The talk mirrored the structure of Gomez’s book, which details spontaneous conversations with ten chefs about their imaginative cooking.
In front of a packed Science Center audience, the author highlighted many connections between his experiences of making music and the chefs’ creative culinary processes. Both chefs said they shared Gomez’s frustration of pleasing the audience while pursuing innovations.
“One of the things I found is that sweet spot, which was within my taste, which expressed my creativity, but was constrained a little,” said chef Daniel Patterson.
Gomez also discussed his perception of a social stratification in the food world because only relatively few people have access to high-end food. He lauded Patterson for opening Locol, a healthy fast-food restaurant in Watts, Los Angeles.
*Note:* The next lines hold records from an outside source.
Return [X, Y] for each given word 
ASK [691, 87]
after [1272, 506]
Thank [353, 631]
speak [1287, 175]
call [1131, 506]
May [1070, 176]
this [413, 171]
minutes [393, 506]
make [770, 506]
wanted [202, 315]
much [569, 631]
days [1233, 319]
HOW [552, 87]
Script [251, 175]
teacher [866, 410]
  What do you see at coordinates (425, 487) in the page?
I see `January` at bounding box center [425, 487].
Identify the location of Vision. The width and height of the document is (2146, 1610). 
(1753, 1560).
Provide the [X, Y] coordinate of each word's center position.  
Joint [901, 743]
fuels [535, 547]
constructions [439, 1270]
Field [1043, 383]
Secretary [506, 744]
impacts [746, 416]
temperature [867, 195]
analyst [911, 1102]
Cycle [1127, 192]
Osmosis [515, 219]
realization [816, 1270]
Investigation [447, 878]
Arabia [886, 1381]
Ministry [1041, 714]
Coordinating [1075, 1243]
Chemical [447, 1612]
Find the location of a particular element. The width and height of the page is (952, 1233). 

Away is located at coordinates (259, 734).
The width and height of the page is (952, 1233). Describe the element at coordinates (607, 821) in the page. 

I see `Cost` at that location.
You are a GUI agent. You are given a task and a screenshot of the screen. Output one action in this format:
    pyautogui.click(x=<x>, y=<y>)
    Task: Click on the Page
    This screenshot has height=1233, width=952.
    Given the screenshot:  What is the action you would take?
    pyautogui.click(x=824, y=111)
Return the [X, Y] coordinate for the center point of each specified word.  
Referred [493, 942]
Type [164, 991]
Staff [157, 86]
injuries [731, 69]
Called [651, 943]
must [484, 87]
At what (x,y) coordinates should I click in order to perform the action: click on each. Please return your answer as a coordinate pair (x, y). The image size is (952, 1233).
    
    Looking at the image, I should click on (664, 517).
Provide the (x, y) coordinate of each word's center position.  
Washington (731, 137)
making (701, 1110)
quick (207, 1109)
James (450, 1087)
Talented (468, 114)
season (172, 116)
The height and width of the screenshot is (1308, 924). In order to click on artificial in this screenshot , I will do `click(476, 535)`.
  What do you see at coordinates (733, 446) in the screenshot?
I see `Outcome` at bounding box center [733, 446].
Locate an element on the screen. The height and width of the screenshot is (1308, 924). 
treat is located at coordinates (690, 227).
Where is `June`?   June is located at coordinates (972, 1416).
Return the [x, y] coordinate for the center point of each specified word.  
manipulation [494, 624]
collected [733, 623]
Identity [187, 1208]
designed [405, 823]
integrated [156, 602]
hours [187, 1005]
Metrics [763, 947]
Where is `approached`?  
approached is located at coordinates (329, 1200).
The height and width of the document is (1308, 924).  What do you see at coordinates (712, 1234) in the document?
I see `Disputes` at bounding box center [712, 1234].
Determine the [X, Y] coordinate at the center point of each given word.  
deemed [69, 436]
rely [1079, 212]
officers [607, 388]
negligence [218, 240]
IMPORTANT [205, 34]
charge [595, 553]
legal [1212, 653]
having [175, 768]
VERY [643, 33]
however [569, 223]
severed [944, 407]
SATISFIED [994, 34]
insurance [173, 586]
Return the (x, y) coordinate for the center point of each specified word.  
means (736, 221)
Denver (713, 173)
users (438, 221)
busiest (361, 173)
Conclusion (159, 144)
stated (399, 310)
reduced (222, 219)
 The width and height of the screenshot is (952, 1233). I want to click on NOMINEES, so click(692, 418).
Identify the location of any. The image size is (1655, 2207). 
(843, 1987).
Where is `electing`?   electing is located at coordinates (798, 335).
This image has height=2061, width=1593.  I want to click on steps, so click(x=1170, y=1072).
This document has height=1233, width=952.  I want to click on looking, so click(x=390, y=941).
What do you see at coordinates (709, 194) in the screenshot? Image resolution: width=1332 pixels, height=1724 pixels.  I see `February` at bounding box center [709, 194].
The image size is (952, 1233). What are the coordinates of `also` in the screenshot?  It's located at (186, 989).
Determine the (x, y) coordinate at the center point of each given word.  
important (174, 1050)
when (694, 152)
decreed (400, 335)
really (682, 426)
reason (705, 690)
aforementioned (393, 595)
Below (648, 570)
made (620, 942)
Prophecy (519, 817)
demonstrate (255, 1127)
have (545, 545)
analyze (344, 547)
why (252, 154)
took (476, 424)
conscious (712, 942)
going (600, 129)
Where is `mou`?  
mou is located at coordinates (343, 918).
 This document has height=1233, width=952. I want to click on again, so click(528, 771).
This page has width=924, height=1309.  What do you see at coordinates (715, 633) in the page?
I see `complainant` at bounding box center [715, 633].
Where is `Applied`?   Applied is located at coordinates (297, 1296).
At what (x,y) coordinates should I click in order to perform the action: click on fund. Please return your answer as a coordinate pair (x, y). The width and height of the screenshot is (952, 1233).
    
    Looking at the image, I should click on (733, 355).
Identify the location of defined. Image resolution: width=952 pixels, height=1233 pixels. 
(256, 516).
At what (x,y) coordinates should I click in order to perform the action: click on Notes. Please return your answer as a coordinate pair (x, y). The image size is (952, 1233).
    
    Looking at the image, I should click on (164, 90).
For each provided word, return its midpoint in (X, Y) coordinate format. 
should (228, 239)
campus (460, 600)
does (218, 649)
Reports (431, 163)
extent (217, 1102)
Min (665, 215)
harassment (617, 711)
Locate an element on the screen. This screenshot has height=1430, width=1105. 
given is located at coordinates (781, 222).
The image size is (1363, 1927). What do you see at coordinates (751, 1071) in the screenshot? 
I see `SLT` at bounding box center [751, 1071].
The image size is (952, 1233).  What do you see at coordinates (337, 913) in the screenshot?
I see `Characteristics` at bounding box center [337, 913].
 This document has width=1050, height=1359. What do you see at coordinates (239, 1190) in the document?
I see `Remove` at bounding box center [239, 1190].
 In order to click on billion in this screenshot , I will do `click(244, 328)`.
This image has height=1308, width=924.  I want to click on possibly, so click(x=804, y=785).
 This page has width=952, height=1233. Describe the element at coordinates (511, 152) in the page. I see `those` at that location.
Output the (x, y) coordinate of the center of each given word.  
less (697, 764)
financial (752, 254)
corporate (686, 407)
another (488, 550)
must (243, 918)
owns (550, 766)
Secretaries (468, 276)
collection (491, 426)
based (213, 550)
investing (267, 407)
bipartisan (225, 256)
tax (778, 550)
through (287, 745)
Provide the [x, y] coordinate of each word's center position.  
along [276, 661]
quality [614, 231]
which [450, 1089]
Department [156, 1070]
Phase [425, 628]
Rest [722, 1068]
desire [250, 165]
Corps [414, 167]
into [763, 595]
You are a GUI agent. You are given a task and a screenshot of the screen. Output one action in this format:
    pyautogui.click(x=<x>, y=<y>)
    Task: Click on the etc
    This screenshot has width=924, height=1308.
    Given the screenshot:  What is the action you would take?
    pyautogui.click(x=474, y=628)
“You come from this high-end, high-class food world, and you decided to pay it forward by literally coming... in one of the most dangerous neighborhoods in America, to open up a restaurant so that everybody in the community could have access to that food,” he said.
Patterson, who is also a food writer, said he was inspired to open his restaurant because of his experience teaching children how to cook.
“I went as far as I could go and learned as much as I could from the high end, then turned around and realized some kids have no taste memory for real food,” he said. “There are two Americas, and we are going to the America that no one else is going to.”
Chef Ludo Lefebvre also noted the impact of his childhood on his decision to pursue a culinary career when an eleven-year-old audience member asked him, in French, about his inspiration.
“It’s simple: at school, I was a very bad student. My dad came to me one day and said you’re getting kicked out of this school, so you can be a hairdresser, a mechanician, or a cook,” he said. “It was second grade, so I thought, well, that’s it.”